_What is expected_:
Please state how many lines of the data contain "pencil". The number by itself is enough.

_Task input_:
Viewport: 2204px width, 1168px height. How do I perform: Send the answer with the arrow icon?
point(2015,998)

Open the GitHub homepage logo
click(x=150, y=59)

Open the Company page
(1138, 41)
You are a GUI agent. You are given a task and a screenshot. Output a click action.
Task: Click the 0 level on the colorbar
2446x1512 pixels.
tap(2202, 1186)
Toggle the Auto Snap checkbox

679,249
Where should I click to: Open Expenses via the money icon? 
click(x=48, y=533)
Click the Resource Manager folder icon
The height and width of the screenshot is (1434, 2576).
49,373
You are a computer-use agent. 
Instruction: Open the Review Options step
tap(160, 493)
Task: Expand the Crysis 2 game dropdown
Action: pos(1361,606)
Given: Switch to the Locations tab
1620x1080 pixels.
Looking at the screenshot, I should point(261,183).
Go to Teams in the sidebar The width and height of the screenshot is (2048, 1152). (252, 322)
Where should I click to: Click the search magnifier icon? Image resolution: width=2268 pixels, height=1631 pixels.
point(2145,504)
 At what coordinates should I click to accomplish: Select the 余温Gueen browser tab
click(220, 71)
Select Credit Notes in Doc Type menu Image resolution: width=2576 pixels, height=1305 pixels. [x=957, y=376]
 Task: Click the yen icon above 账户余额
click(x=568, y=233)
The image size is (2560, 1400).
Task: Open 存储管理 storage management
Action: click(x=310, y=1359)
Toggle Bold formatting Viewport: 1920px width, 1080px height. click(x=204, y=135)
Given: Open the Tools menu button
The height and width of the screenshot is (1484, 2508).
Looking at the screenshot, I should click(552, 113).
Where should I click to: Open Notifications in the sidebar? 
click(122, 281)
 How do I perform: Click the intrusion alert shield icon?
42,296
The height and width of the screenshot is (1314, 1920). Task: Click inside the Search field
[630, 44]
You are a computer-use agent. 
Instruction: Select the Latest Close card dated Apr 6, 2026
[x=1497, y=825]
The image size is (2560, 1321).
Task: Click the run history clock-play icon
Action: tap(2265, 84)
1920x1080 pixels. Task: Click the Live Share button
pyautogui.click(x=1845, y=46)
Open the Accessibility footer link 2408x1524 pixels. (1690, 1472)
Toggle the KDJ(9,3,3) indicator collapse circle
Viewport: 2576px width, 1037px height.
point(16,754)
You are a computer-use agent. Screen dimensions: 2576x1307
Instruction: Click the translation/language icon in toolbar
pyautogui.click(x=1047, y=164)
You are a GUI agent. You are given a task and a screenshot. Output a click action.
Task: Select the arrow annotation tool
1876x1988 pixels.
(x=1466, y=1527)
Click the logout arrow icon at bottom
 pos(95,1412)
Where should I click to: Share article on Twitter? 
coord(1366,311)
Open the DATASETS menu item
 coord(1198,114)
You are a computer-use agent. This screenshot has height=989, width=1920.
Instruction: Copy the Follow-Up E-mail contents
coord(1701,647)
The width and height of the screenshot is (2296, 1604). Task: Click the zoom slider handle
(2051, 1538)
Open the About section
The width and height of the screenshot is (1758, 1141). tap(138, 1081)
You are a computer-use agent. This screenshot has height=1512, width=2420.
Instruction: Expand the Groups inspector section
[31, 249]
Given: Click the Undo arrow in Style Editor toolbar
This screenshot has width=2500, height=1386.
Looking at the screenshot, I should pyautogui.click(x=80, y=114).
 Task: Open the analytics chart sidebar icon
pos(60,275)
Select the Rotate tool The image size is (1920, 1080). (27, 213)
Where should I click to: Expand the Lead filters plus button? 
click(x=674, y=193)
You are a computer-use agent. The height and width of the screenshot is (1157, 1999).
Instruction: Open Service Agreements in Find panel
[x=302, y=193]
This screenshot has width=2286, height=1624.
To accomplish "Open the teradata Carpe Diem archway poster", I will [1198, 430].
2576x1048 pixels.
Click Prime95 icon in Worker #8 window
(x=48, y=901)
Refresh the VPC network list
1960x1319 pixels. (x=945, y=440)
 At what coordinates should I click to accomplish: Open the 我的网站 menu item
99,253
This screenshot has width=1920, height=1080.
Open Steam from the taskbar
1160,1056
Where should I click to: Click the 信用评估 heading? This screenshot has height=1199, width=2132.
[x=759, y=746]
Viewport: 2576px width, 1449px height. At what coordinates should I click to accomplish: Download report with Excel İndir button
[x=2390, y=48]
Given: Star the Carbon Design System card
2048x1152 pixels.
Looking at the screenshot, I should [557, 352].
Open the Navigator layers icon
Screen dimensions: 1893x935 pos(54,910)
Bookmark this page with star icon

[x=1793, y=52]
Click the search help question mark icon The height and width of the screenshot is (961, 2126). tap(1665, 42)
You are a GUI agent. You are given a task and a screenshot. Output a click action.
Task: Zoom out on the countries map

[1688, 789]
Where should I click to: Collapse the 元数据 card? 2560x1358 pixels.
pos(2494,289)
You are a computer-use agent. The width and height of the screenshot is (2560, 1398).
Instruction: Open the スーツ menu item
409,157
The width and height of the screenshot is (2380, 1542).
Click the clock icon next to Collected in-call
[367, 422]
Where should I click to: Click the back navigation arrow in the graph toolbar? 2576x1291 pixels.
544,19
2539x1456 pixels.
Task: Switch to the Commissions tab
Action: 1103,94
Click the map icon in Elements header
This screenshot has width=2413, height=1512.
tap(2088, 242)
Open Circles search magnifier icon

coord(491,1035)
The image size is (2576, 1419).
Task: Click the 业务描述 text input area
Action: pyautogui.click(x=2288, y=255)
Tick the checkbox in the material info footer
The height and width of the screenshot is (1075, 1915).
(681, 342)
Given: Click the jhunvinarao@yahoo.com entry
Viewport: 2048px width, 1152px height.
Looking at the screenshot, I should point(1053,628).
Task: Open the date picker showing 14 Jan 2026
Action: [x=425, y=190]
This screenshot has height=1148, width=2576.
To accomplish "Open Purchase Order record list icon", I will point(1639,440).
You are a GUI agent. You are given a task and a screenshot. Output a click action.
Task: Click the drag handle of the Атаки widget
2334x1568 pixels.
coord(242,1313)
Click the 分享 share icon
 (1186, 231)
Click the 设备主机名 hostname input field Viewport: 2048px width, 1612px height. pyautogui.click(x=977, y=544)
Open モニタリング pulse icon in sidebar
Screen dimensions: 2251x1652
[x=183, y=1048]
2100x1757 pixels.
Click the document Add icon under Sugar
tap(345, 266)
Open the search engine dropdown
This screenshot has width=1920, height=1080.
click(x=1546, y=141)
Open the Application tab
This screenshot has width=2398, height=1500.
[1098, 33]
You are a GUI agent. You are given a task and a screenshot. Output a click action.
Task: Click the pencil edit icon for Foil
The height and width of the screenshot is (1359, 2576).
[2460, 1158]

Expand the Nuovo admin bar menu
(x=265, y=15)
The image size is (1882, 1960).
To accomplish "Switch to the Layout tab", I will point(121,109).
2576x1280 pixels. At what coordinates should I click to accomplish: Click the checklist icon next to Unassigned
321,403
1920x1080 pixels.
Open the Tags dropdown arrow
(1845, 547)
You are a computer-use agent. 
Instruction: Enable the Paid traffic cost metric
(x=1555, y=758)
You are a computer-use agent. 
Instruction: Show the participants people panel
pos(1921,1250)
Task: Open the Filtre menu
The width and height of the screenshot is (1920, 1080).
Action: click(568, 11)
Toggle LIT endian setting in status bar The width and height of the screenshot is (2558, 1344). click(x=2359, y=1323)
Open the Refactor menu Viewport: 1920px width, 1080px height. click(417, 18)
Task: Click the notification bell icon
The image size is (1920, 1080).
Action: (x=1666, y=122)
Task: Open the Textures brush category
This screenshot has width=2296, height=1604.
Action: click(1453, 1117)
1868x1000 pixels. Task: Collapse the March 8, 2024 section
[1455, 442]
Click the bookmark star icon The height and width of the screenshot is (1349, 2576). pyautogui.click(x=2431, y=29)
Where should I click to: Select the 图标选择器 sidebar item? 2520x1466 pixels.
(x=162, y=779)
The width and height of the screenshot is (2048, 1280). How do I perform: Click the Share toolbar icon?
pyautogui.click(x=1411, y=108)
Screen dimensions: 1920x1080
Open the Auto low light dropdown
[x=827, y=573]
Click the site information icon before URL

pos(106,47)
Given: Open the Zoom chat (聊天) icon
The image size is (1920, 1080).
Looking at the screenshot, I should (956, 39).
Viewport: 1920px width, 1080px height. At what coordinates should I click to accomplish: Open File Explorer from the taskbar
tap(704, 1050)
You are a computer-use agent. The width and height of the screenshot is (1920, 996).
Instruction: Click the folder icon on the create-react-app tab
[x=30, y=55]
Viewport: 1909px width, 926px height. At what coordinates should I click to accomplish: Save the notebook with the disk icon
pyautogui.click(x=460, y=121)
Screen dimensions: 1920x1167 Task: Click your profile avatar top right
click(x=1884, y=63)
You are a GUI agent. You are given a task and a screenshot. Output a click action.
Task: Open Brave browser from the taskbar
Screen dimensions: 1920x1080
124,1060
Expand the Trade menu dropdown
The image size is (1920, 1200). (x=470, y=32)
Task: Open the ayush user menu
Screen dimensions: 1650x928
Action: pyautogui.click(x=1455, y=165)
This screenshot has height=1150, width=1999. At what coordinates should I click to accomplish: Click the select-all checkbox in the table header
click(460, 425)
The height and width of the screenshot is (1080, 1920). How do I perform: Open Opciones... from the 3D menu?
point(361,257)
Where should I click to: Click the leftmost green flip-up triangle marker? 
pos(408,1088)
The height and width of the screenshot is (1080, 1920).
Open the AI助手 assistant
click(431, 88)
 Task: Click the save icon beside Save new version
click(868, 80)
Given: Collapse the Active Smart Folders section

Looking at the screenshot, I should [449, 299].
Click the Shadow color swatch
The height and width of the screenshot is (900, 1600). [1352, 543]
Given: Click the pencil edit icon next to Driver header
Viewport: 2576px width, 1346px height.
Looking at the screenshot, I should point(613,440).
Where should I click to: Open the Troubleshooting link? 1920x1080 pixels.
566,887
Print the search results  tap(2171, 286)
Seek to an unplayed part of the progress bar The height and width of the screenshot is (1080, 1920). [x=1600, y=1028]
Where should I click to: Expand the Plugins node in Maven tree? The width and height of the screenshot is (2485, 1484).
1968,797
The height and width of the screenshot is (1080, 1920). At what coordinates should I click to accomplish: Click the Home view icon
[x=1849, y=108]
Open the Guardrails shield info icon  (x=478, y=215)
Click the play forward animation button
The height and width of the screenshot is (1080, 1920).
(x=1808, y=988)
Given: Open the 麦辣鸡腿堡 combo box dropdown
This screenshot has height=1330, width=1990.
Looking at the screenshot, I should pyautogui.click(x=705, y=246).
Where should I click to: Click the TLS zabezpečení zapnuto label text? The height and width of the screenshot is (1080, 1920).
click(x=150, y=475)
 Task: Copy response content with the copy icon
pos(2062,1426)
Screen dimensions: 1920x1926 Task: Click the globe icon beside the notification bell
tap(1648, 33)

_Response for this exercise_:
2